The superintendent of the United States Military Academy is the academy's commanding officer. This position is roughly equivalent to the chancellor or president of an American civilian university. The officer appointed is, by tradition, a graduate of the United States Military Academy, commonly known as "West Point". However, this is not an official requirement for the position.

The superintendency had often been a stepping stone to higher prominence in the Army. Four superintendents became Chief of Staff of the Army: Hugh Lenox Scott, Douglas MacArthur, Maxwell Davenport Taylor, and William Westmoreland. The list of superintendents includes five Medal of Honor recipients: Oliver Otis Howard, Douglas MacArthur, Albert Leopold Mills, John McAllister Schofield, John Moulder Wilson. Since the 1980s, the post has been a terminal assignment in the Army; as a condition for detail to the position, officers are required by law to acknowledge that they will retire at the end of their appointment. This formulation was meant to secure the independence of superintendents from unlawful command influence; however, in practice the resulting "lame duck" status restricts their power and influence in the Army. Since 2010, the army has considered reverting to the previous system or recalling a retired officer to fill the post. The mandatory retirement precedent was not followed when Darryl A. Williams was nominated in June 2022 to serve as Commanding General, United States Army Europe and Africa.

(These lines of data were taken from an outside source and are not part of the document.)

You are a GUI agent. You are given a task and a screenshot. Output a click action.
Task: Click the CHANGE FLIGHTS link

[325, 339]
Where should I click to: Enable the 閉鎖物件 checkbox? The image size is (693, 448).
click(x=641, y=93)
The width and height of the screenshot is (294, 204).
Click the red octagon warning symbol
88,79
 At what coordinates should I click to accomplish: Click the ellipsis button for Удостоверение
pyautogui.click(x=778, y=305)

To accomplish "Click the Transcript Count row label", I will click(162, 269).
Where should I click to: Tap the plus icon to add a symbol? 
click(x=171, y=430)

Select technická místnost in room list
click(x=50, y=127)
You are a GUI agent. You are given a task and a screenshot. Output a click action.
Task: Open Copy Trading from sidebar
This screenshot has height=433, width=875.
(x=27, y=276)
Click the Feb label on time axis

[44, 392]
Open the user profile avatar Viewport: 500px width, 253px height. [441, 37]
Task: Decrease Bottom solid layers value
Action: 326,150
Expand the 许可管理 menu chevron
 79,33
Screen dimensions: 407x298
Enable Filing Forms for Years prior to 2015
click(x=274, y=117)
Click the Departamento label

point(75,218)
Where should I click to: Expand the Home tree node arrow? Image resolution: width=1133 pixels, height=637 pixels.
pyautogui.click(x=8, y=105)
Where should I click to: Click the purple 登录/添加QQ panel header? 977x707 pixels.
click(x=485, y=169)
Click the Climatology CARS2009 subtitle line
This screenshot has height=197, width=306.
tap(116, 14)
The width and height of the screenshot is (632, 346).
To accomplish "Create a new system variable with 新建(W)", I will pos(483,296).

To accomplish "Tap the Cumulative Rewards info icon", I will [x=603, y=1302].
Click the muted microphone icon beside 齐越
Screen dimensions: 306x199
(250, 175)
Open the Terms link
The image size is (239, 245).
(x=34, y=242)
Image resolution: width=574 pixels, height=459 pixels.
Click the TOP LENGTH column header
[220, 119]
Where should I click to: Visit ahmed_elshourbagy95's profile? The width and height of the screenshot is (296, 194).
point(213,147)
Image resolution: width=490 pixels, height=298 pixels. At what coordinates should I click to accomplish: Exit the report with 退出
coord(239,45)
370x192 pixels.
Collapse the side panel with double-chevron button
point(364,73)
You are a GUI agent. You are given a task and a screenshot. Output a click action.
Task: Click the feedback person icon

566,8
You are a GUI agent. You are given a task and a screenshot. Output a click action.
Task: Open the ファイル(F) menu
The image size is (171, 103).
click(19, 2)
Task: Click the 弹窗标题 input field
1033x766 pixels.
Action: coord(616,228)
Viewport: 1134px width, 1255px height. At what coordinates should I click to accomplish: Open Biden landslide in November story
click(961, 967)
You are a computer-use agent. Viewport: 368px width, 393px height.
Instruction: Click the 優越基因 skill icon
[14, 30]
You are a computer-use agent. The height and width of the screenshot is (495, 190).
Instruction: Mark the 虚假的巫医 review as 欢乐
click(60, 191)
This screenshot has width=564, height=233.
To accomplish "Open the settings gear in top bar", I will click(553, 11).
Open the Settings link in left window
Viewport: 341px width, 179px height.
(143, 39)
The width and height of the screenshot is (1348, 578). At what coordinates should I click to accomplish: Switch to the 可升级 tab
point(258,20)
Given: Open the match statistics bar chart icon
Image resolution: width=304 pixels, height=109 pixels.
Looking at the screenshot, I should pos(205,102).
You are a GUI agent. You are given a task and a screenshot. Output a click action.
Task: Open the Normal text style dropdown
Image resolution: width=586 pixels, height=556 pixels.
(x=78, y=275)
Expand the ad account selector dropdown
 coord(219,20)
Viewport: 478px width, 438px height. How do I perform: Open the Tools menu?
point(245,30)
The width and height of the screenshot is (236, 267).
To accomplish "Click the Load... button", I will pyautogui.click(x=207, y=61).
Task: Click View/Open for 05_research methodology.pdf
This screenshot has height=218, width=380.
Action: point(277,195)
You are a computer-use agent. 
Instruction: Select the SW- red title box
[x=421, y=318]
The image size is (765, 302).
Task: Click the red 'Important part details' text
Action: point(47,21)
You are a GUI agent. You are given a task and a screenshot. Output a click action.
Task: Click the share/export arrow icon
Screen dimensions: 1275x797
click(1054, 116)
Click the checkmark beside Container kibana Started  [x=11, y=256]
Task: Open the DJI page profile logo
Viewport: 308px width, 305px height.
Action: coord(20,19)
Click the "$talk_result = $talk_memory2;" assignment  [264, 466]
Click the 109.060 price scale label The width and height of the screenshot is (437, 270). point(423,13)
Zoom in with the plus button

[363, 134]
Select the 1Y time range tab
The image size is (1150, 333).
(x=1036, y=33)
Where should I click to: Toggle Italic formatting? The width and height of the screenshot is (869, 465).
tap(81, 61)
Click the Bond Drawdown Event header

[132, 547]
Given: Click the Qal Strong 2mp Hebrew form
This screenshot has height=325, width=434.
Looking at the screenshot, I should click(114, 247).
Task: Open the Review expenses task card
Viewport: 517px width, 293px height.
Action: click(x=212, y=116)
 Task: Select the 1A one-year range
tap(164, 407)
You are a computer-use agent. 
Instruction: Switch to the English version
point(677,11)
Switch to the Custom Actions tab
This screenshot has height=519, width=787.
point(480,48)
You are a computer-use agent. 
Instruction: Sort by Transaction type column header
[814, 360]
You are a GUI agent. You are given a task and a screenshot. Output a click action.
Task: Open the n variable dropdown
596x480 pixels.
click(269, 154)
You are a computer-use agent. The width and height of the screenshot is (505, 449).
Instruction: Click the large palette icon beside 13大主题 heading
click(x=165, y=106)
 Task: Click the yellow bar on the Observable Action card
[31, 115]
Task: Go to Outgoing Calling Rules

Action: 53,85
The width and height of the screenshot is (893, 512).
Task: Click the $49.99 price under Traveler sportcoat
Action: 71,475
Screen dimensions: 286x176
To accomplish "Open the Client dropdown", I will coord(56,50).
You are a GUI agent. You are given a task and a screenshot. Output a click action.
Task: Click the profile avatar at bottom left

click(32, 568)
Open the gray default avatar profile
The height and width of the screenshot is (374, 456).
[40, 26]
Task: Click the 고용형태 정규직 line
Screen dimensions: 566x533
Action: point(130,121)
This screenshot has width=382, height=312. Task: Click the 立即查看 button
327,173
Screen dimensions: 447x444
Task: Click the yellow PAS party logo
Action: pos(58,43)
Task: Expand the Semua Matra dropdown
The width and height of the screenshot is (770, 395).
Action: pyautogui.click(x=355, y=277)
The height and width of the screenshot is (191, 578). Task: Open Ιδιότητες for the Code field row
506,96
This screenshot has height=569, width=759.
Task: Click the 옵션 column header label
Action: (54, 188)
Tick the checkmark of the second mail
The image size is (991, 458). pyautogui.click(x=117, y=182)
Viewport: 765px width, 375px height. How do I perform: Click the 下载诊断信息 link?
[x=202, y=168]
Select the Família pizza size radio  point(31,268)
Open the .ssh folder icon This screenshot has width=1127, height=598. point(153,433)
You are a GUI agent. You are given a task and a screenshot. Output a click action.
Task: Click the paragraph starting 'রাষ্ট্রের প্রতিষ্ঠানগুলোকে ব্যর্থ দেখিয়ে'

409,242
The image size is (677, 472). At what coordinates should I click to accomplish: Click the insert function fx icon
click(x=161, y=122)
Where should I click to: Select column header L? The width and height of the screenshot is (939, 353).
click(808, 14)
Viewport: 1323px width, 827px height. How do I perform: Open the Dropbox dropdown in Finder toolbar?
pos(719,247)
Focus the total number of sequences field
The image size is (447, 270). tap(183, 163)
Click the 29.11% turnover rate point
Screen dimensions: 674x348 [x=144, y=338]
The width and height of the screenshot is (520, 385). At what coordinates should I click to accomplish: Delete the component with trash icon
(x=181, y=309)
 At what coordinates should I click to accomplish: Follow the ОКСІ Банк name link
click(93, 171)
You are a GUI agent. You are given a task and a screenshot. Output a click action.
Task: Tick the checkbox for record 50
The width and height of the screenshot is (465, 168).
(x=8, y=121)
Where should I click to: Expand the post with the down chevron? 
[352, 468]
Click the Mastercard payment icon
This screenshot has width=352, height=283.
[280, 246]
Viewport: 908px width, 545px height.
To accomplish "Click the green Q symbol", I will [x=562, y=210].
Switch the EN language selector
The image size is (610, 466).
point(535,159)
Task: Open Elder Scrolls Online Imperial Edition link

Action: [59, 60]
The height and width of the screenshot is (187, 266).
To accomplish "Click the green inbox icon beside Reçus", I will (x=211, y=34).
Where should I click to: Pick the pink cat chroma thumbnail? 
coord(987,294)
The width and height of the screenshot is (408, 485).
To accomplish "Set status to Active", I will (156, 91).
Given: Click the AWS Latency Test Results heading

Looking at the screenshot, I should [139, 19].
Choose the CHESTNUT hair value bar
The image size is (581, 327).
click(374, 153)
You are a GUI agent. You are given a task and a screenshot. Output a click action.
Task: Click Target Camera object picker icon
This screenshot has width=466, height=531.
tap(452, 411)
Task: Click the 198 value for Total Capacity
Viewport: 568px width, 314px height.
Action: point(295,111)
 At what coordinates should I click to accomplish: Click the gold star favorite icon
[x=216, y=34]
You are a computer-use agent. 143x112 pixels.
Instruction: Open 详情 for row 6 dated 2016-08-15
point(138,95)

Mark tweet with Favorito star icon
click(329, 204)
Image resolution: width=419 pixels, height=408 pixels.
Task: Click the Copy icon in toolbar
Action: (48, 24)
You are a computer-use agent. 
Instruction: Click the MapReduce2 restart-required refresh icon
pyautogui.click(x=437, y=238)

The billet carries the rank of lieutenant general, and is not counted against the Army's statutory limit on the number of active-duty officers above the rank of major general. For example, General Andrew Goodpaster originally retired from active duty as a full general, was recalled to assume the superintendency as a lieutenant general, and reverted to his four-star rank upon his second retirement.

==Superintendents==
Note: "Class year" refers to the alumnus's class year, which usually is the same year they graduated. However, in times of war, classes often graduate early.
A "—" in the class year column indicates a superintendent who is not an alumnus of the academy.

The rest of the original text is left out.